Most of my students take music lessons because they want to have fun. We teachers are, stereotypically, the guardians of NOT fun. I have a ruler in my desk drawer, I have never used it on someone else’s knuckles, but when I was first starting out as a teacher I will admit there were times when the studio became an arena for a tug-of-war. I’d like to think I don’t do that any more… but at the very least, I feel like I’m motivated by an idea that’s new to me in the last few years, and still a third rail in some parts: student-centered learning.
Does it have to be fun to be student-centered? Let’s turn that around for a sec. Does it have to be a tug-of-war for it to be teacher-centered? Of course not. More than before, though, I’m aware that making music on someone else’s terms can produce trauma. My teacher Liz Wolff used to joke with me when it was clear I had no idea how i wanted to take on a phrase. She would say something like “Left hand finger 3 is experiencing trauma, it seems.”
Sometime in the last few years I started telling myself “it should be fun” — and now I believe it has to be fun, in other words, if it doesn’t produce joy, then it’s not worth doing.
To zoom out, and to steal a metaphor from I can’t remember where, it’s more like planting a garden than changing a tire. There’s a lot of joy in anticipation, but there’s also genuine joy in the process; and it’s worth noting that the more you design your garden according to your personal resources and abilities, the better chance you’ll have of experiencing joy.
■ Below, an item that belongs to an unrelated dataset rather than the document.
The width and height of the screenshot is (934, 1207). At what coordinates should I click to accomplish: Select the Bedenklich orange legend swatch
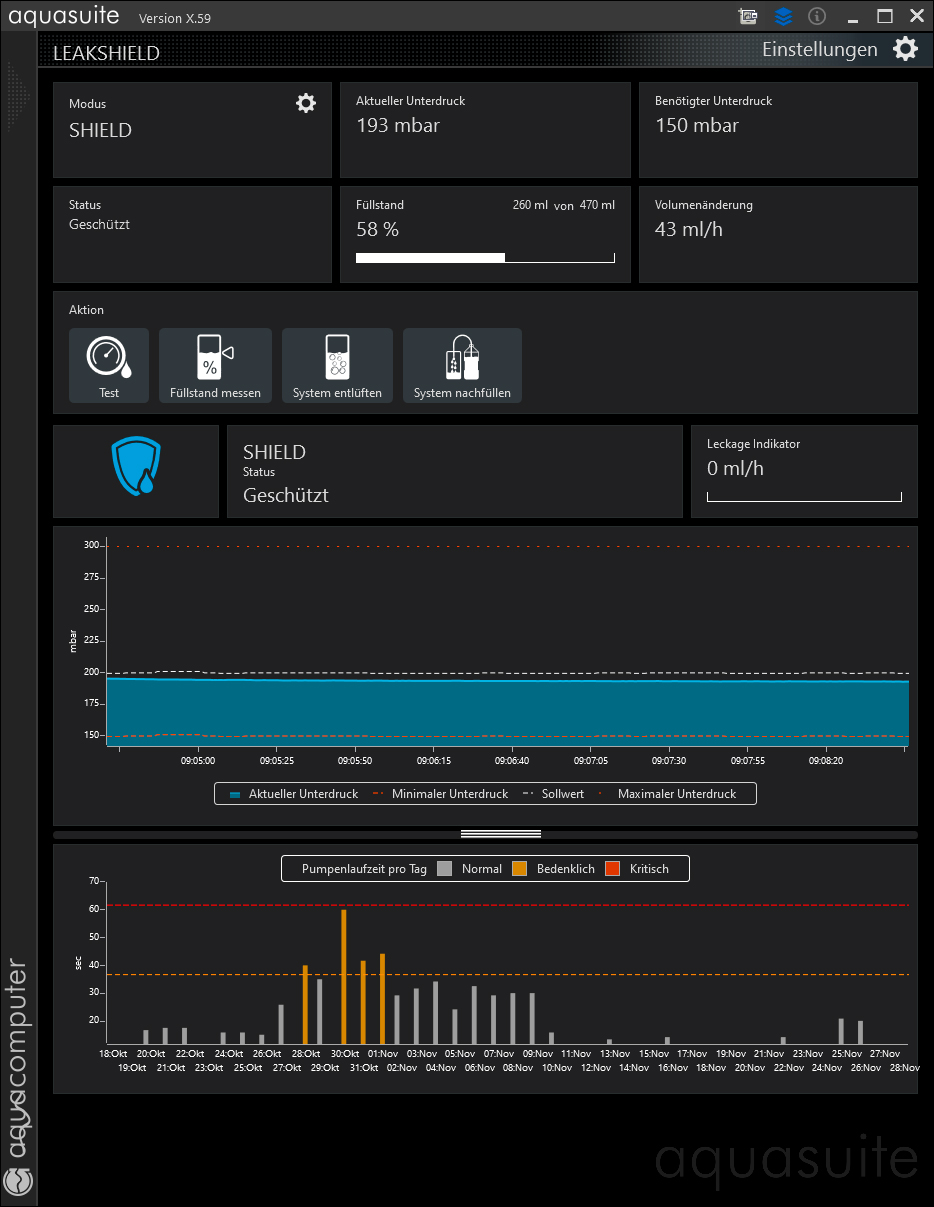519,869
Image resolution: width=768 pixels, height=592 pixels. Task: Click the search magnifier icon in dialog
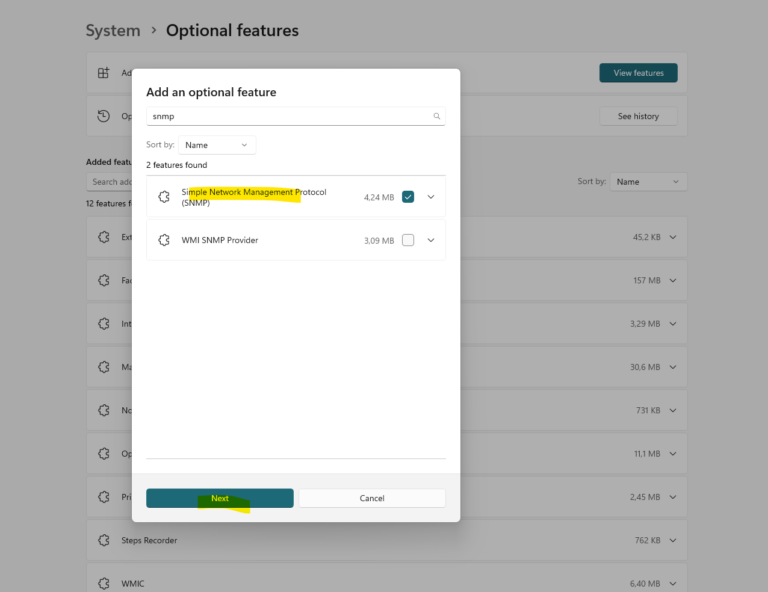point(436,116)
To zoom way in, if you’re a piano student practicing a particularly challenging 2-measure phrase, how do you find the fun in it? Here we can take a page from the gaming world. I have been using an iOS app called Tenuto, which is not free but not expensive. It has a free web version, musictheory.net. Getting a correct answer is often accompanied by the app playing the thing you just played. Cue the dopamine hit.
So, what is success when you are tackling a bunch of dots and lines you can’t hear yet? Answer: it’s whatever you define success to be. If you decide success is playing just the left hand part correctly, with no discernable tempo, but with all the correct fingerings and notes in the correct order, 3 times out of 5, then you might be more likely to experience a feeling of joy than if you try to sight read the entire piece five times in 10 days. You’re also a lot more likely to get those two measures in your muscle memory.
So let the game(ification of your practice) begin!